Workaround. If you have Windows you can create a new folder then drag/create shortcuts from the files you work on in it. Change view to large icons or extra large icons. You can then leave the folder open while you work.

@EarnestAl: your workaround is also valid with other OS’es, at least MacOS and Linux. Most desktop managers have an option to decorate large icons with a view of the content.

I never found a way to have the Start Center remain open while working on a document.
I have lot’s of documents and at 76 I found it difficult to read the titles for what document I need from the start center page, so I made my on start center Libre page by putting in hyperlinks to other local C drive documents like it does except I can have multiple documents opened at same time on taskbar . . The CTRL key when held down allows the links to be clickable. I’m now able to pretty up the links with large bold colored font styles and set into tables having different background colors for category purposes. Each link has a thorough description beside it. I use the search feature by typing in a few wildcard letters to search into those descriptions for instantly landing on the document link I want. I discovered that the hyperlinks give the ability to open a document beside another open document on the Windows task bar.
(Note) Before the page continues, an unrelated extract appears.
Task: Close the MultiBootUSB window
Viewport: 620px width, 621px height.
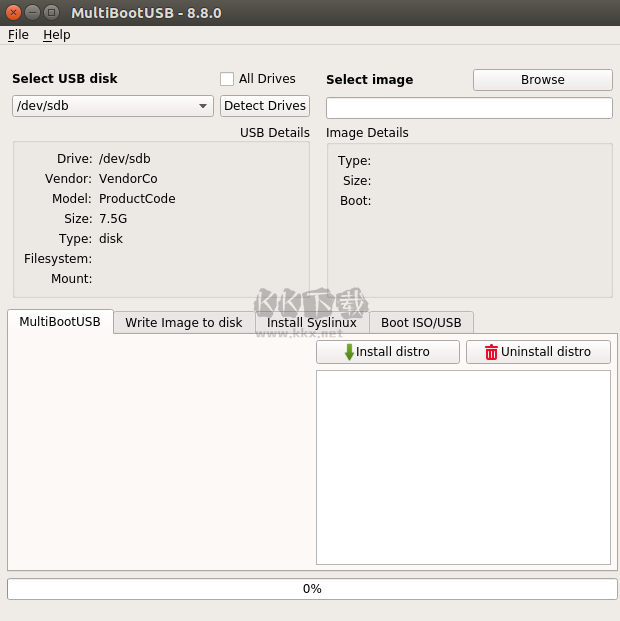Action: click(x=14, y=12)
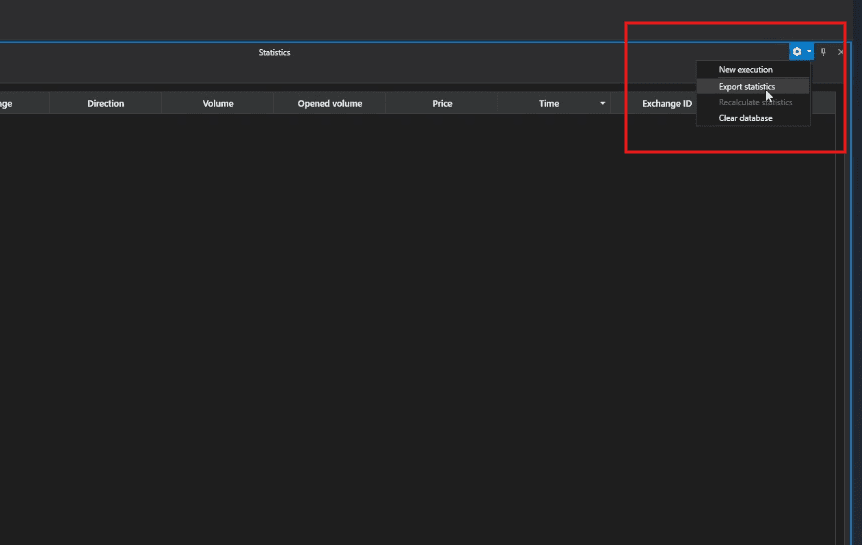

It does that by loading additional instances of LibreOffice, and you can make as many of those as you want side by side just by clicking those links inside the page. Another benefit of this link method is you can hover the mouse over any one of the opened Lebre icons on the taskbar to expand all of them at the same time into a line of 2 inch thumbnails from which to just slide the mouse across each to peek inside the document (fully displayed) before choosing it for use .I use Windows 7 to do that, but I expect Windows 10 has that same feature. I don’t think Linux has that ability.

If you’re talking about a reduced content view of expanded taskbar icons, Linux has it. Or rather, not Linux but the desktop manager you are using. They are not all equal. KDE Plasma which I use has the feature.

In Linux, what method did you use to peak into a document without actually clicking on the taskbar icon ? I tried it on my Linux Mint and couldn’t find a way. With Windows 7, I don’t click anything, I just move the mouse pointer over any Libre icon. For example I might have 4 Libre icons setting in the taskbar and when I move my mouse over any one of them, it causes all four to drop down a line of fairly large thumbnails (realizable by the way) and from there I can just temporarily slide my mouse back and fourth across all of them to expand each into the full page document for viewing without opening them. If I want to open any for editing, I simply just click into one. I fell in love with that Windows feature a long time ago! I use Linux only for online safety.

As I already mentioned, it depends on the desktop manager. I installed KDE Plasma. When you hover the mouse over the taskbar icons (active apps), a temporary “alert” (a kind of tooltip) pops up showing a reduced view of windows controlled by this app. Not very legible but sufficient to click on the selected document. It doesn’t show the raw document contents but the present state of the window if it were frontmost. Maybe not exactly what you are looking for.

The file browser (in my case Dolphin or Konqueror) has an option to create a thumbnail with document contents to replace the standard icon.